RECORDED INFORMATION >>
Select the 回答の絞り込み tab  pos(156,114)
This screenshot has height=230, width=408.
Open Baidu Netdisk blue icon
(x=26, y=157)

==

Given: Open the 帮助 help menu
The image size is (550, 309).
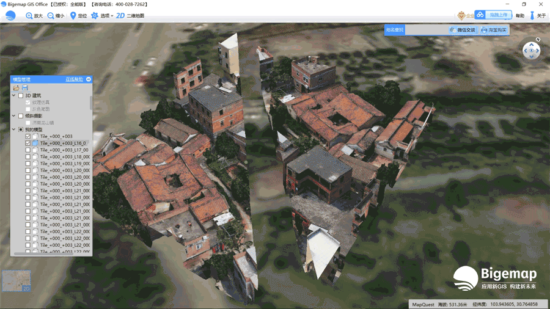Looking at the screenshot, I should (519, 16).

---

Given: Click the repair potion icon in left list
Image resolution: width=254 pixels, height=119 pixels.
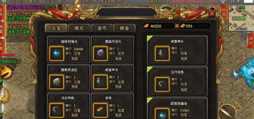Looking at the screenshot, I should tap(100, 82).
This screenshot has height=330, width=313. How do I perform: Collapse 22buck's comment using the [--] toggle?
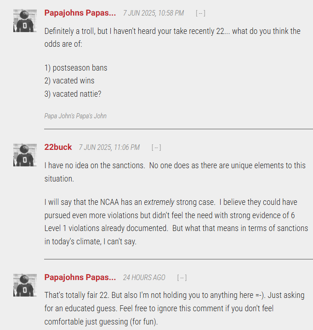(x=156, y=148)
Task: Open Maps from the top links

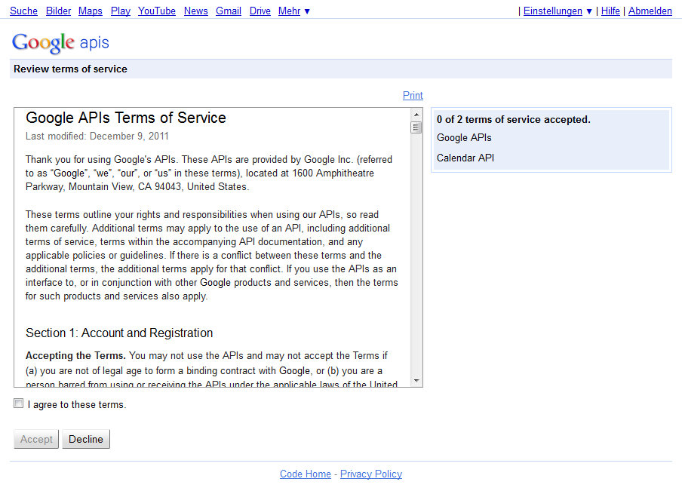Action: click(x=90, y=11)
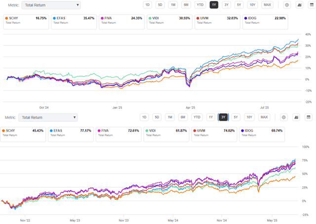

TASK STATEMENT >>
Scan the records above for lines with the word "Given", then say how many there are, giving the number alone.

FINISHED TASK >>
2